> _Exercise data_:
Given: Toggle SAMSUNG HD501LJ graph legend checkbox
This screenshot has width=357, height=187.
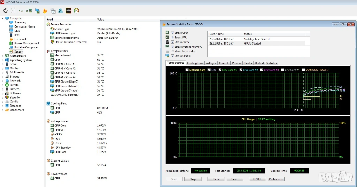Looking at the screenshot, I should coord(303,70).
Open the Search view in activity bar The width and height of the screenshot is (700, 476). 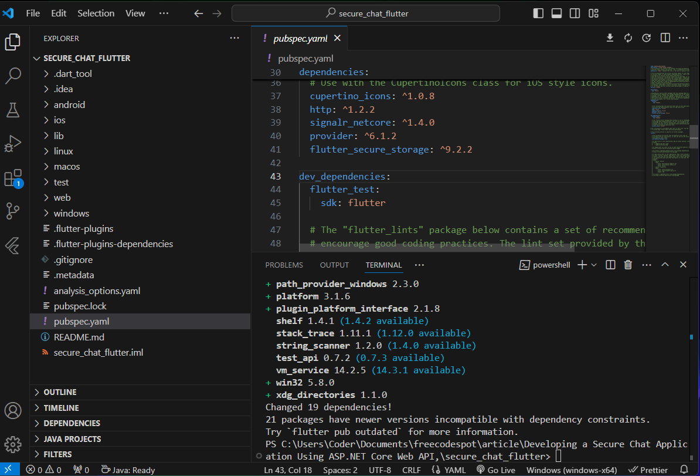[13, 75]
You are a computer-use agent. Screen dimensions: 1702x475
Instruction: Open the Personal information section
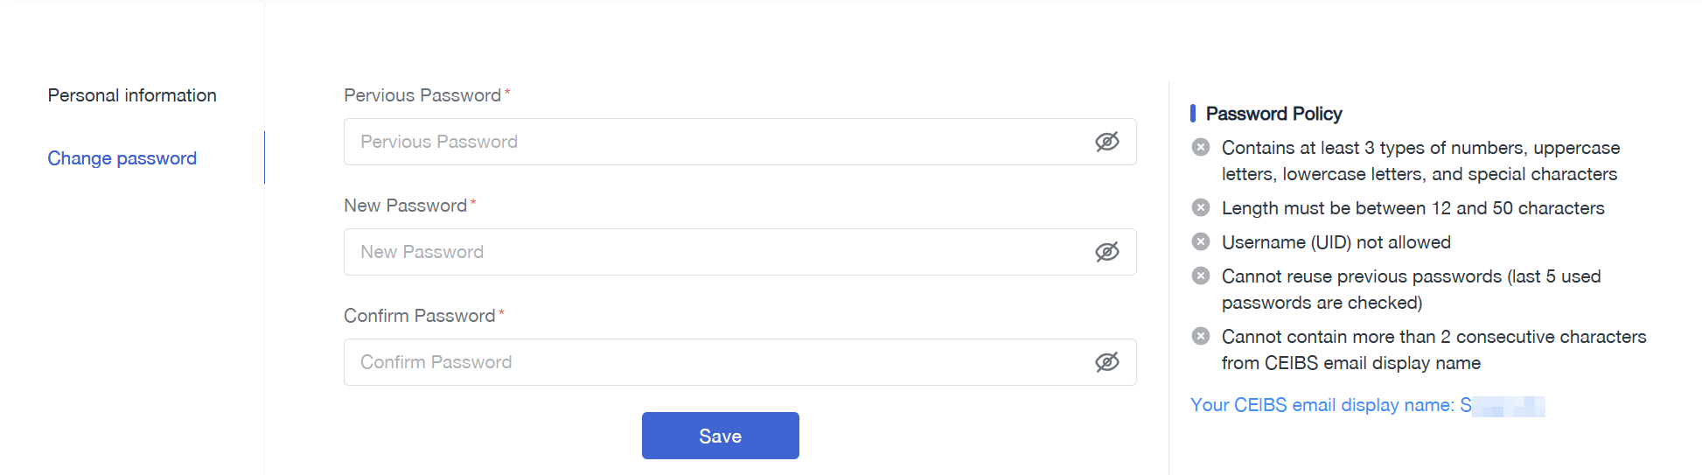click(x=132, y=95)
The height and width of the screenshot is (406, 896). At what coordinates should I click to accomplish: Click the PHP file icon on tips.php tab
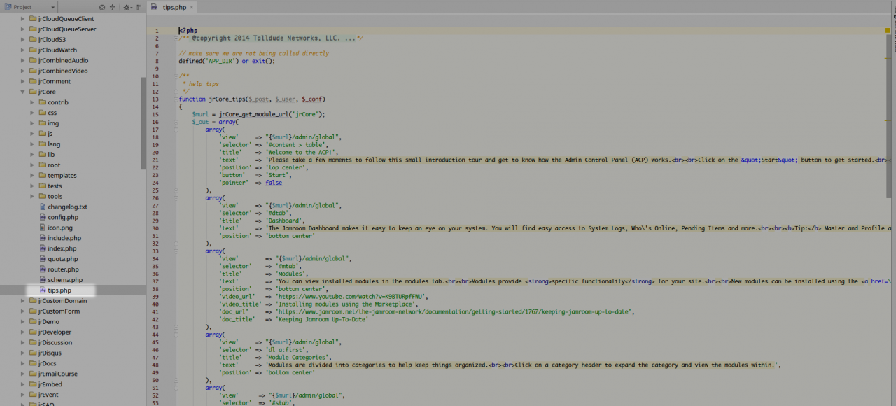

> _Problem to solve_:
Please rewrite the entries from the line with "You are a computer-use" through the end of the entries, changing "Personal information" to "Account settings" and keeping everything else the same. Omit the pictures from your answer.

> _Answer to the problem_:
You are a computer-use agent. Screen dimensions: 1702x475
Instruction: Open the Account settings section
click(x=132, y=95)
The height and width of the screenshot is (406, 896). At what coordinates should I click to accomplish: Click the PHP file icon on tips.php tab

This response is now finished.